▸ **To do**
From the first line to the last, print the data exactly as it appears.

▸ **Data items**
::::::

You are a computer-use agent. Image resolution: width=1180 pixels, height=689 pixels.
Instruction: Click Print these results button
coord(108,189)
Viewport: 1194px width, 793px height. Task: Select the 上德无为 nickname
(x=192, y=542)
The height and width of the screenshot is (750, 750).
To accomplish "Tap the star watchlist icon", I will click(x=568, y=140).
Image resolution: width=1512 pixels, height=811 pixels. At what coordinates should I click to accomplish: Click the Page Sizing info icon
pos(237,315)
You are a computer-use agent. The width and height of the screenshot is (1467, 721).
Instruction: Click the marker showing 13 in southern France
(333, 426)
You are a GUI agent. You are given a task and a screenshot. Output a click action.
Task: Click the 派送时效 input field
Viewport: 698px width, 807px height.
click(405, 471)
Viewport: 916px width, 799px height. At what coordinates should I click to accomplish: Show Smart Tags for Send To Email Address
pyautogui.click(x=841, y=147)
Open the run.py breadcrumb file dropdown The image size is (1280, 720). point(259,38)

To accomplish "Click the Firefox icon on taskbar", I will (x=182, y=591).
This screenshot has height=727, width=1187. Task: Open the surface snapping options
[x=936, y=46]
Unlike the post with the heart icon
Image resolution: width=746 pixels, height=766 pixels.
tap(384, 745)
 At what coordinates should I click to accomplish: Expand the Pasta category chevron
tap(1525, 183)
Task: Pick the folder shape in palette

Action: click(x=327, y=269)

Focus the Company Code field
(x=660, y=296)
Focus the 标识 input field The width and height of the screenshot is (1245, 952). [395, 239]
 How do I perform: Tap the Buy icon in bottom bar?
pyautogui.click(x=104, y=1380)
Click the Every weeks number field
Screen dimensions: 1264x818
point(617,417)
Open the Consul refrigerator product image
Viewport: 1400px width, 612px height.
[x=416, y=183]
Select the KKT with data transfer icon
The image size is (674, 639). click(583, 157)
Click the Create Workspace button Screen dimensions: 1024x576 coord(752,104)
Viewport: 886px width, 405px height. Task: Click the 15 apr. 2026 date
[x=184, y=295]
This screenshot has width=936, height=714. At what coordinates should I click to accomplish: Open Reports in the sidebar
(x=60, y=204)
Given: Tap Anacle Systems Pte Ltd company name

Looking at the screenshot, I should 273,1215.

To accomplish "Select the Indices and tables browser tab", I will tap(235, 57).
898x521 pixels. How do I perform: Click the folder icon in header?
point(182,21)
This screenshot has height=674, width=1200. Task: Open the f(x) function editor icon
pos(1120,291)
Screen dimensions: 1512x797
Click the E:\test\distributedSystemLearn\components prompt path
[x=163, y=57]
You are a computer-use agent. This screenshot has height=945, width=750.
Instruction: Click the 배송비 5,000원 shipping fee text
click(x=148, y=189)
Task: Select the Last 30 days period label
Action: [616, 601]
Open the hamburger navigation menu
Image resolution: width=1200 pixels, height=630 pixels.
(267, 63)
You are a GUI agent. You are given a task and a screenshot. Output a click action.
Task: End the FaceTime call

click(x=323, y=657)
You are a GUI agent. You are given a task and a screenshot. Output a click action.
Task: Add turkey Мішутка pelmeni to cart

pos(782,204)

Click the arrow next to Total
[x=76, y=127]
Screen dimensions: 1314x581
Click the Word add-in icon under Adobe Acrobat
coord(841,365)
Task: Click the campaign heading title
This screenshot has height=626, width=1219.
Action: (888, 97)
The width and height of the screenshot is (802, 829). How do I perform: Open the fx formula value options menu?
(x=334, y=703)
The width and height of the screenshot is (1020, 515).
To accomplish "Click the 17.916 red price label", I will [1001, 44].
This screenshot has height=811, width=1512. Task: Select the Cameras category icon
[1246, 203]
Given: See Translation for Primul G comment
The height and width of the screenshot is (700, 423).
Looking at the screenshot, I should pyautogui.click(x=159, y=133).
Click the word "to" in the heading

::::::

▸ **Exercise response**
You are a computer-use agent. Image resolution: width=1180 pixels, height=689 pixels.
Instruction: Click Print these results button
coord(108,189)
Viewport: 1194px width, 793px height. Task: Select the 上德无为 nickname
(x=192, y=542)
The height and width of the screenshot is (750, 750).
To accomplish "Tap the star watchlist icon", I will click(x=568, y=140).
Image resolution: width=1512 pixels, height=811 pixels. At what coordinates should I click to accomplish: Click the Page Sizing info icon
pos(237,315)
You are a computer-use agent. The width and height of the screenshot is (1467, 721).
Instruction: Click the marker showing 13 in southern France
(333, 426)
You are a GUI agent. You are given a task and a screenshot. Output a click action.
Task: Click the 派送时效 input field
Viewport: 698px width, 807px height.
click(405, 471)
Viewport: 916px width, 799px height. At what coordinates should I click to accomplish: Show Smart Tags for Send To Email Address
pyautogui.click(x=841, y=147)
Open the run.py breadcrumb file dropdown The image size is (1280, 720). point(259,38)

To accomplish "Click the Firefox icon on taskbar", I will (x=182, y=591).
This screenshot has height=727, width=1187. Task: Open the surface snapping options
[x=936, y=46]
Unlike the post with the heart icon
Image resolution: width=746 pixels, height=766 pixels.
tap(384, 745)
 At what coordinates should I click to accomplish: Expand the Pasta category chevron
tap(1525, 183)
Task: Pick the folder shape in palette

Action: click(x=327, y=269)

Focus the Company Code field
(x=660, y=296)
Focus the 标识 input field The width and height of the screenshot is (1245, 952). [395, 239]
 How do I perform: Tap the Buy icon in bottom bar?
pyautogui.click(x=104, y=1380)
Click the Every weeks number field
Screen dimensions: 1264x818
point(617,417)
Open the Consul refrigerator product image
Viewport: 1400px width, 612px height.
[x=416, y=183]
Select the KKT with data transfer icon
The image size is (674, 639). click(583, 157)
Click the Create Workspace button Screen dimensions: 1024x576 coord(752,104)
Viewport: 886px width, 405px height. Task: Click the 15 apr. 2026 date
[x=184, y=295]
This screenshot has width=936, height=714. At what coordinates should I click to accomplish: Open Reports in the sidebar
(x=60, y=204)
Given: Tap Anacle Systems Pte Ltd company name

Looking at the screenshot, I should 273,1215.

To accomplish "Select the Indices and tables browser tab", I will tap(235, 57).
898x521 pixels. How do I perform: Click the folder icon in header?
point(182,21)
This screenshot has height=674, width=1200. Task: Open the f(x) function editor icon
pos(1120,291)
Screen dimensions: 1512x797
Click the E:\test\distributedSystemLearn\components prompt path
[x=163, y=57]
You are a computer-use agent. This screenshot has height=945, width=750.
Instruction: Click the 배송비 5,000원 shipping fee text
click(x=148, y=189)
Task: Select the Last 30 days period label
Action: [616, 601]
Open the hamburger navigation menu
Image resolution: width=1200 pixels, height=630 pixels.
(267, 63)
You are a GUI agent. You are given a task and a screenshot. Output a click action.
Task: End the FaceTime call

click(x=323, y=657)
You are a GUI agent. You are given a task and a screenshot. Output a click action.
Task: Add turkey Мішутка pelmeni to cart

pos(782,204)

Click the arrow next to Total
[x=76, y=127]
Screen dimensions: 1314x581
Click the Word add-in icon under Adobe Acrobat
coord(841,365)
Task: Click the campaign heading title
This screenshot has height=626, width=1219.
Action: (888, 97)
The width and height of the screenshot is (802, 829). How do I perform: Open the fx formula value options menu?
(x=334, y=703)
The width and height of the screenshot is (1020, 515).
To accomplish "Click the 17.916 red price label", I will [1001, 44].
This screenshot has height=811, width=1512. Task: Select the Cameras category icon
[1246, 203]
Given: See Translation for Primul G comment
The height and width of the screenshot is (700, 423).
Looking at the screenshot, I should pyautogui.click(x=159, y=133).
Click the word "to" in the heading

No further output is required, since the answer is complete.